Rather, Judge Rakoff accepted that, on the evidence before him regarding the painting’s purchase, the only link to New York was an initial meeting between Thannhauser and a Mr Soehner, a then Senior Curator of the State Paintings Collection in Munich. All the other relevant actions took place in Europe: the drafting of a letter agreement in France, the shipment of “Madame Soler” from Vaduz to Munich, the payment to a bank account in Liechtenstein.
The court further concluded that these “outside acts” did not have a direct effect to the U.S. on which the suit could be based: Neither an alleged negative effect on the New York art market nor the alleged evasion of U.S. taxes constitute a direct effect as required by the third prong of 28 U.S. Code § 1605 (2) (a)*. I think the court’s decision is correct. U.S. courts tend to interpret the FSIA exceptions in a restrictive way. The immaterial effects on the forum in this case did not suffice to overcome Bavaria’s sovereignty defence.
As reported earlier in this blog, before the Mendelssohn heirs sued Bavaria sued in New York, Bavaria had refused to engage in mediation and submit the matter to the Limbach Commission, based on its argument that the transfer from Mendelssohn-Bartholdy to Thanhausser in 1934 did not qualify as a forced sale. However, the circumstances of that purchase are less than clear. In another case brought by the Mendelssohn heirs against museums in the United States (Schoeps v. Museum of Modern Art, 594 F.Supp. 2d 461, S.D.N.Y. 2008), which ultimately settled in 2009, Judge Rakoff was convinced that Mendelssohn-Bartholdy was forced to transfer his paintings as a result of the threats to the Jewish community and the economic pressure put on him by the Nazi regime.
Since it held it had no jurisdiction, New York court did not have to establish the facts of this case in that respect.

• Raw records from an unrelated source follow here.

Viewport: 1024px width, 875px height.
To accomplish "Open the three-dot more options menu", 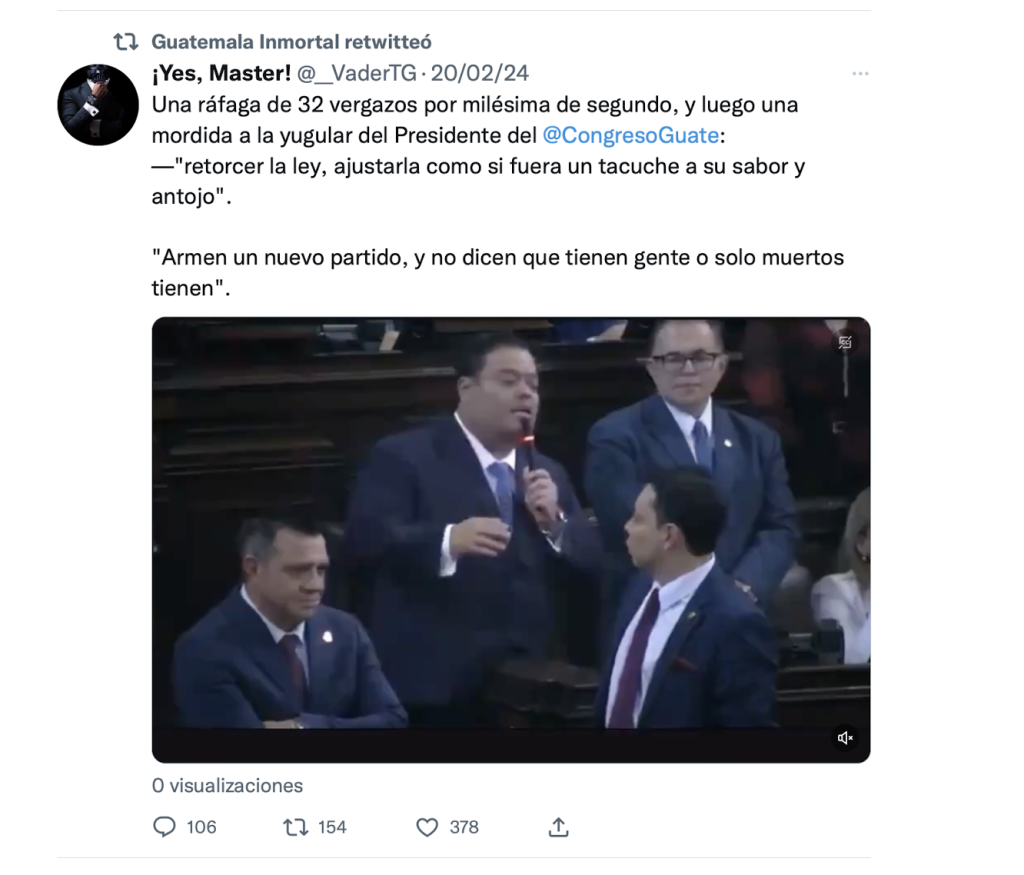I will point(860,74).
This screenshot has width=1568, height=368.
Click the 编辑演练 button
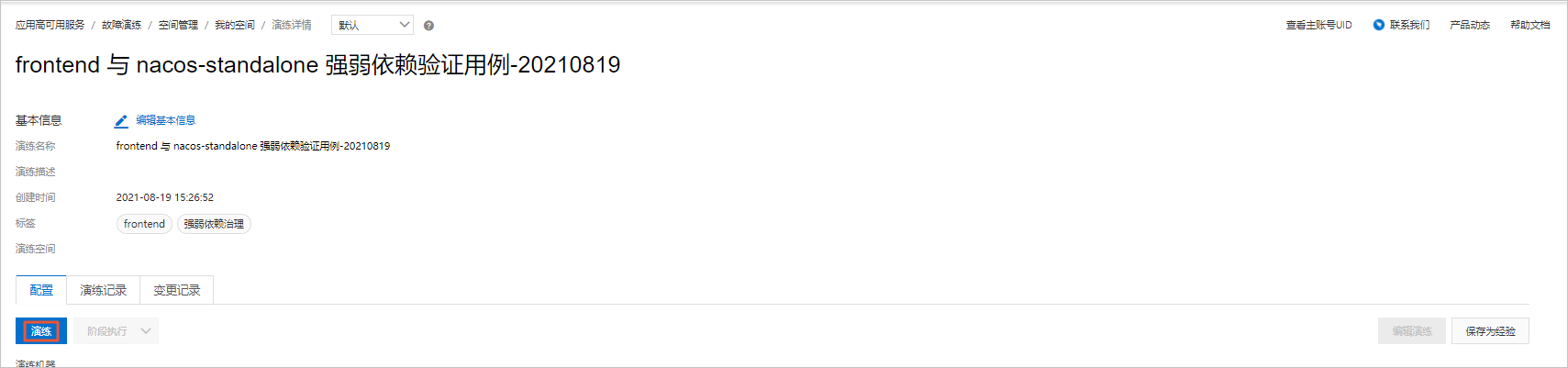click(x=1411, y=331)
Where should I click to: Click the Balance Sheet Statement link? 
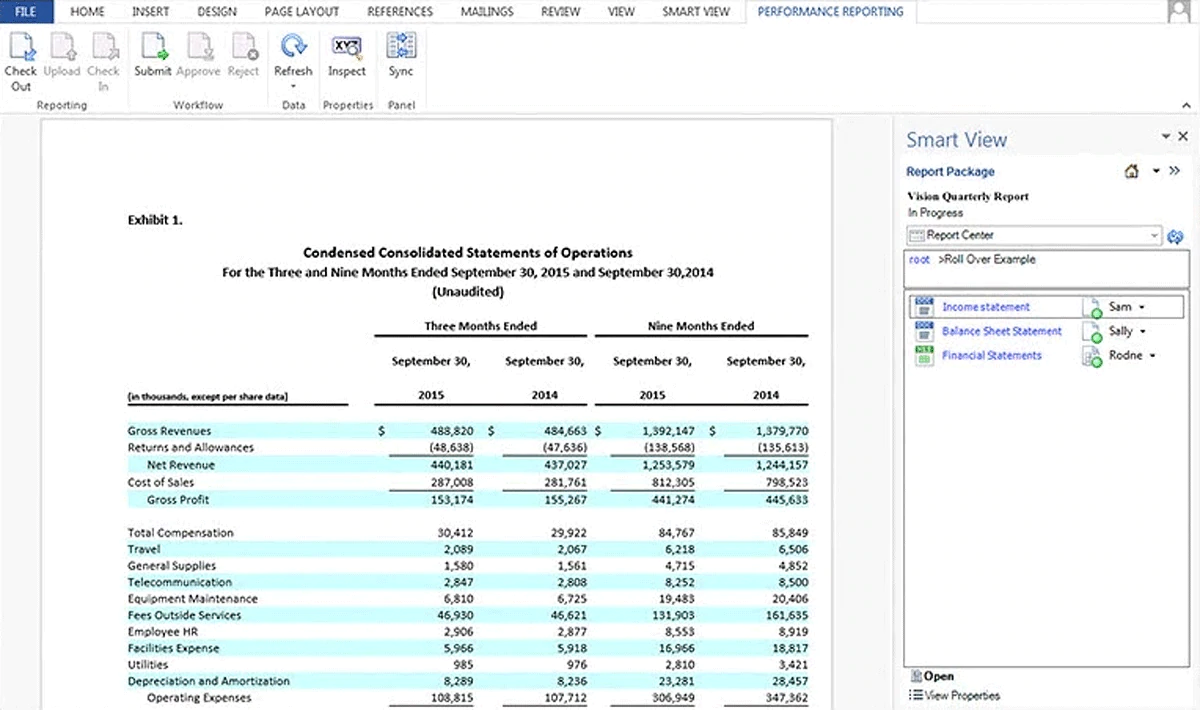coord(1001,331)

This outcome is of course disappointing, not only for the plaintiffs. One would like to see the case being decided on the merits, whether by a German court or by way of ADR – even if claims had become time-barred under German law, Bavaria could always decide not to invoke the limitation defence. For example, it should be established whether the price that Thannhauser paid to Mendelssohn-Bartholdy was adequate. Further, it would be important to find out more about the circumstances of Bavaria’s purchase of the painting. Is it true, as the complaint alleges, that Bavaria sold a large amount of other paintings, which were formerly owned by Nazis like Goehring and Borman, to conceal the ownership history of these paintingy and to fund the purchase of “Madame Soler”? In my opinion these issues must be resolved and re-discussed here in Germany. It remains to be seen whether the Bavarian Government has changed its mind in the aftermath of the Gurlitt case.
* 28 U.S. Code § 1605 – General exceptions to the jurisdictional immunity of a foreign state
A foreign state shall not be immune from the jurisdiction of courts of the United States or of the States in any case—
(2) in which the action is based upon a commercial activity carried on in the United States by the foreign state; or upon an act performed in the United States in connection with a commercial activity of the foreign state elsewhere; or upon an act outside the territory of the United States in connection with a commercial activity of the foreign state elsewhere and that act causes a direct effect in the United States; […]
The picture above is a period reproduction of Max Liebermann’s 1909 portrait of Paul von Mendelssohn-Bartholdy.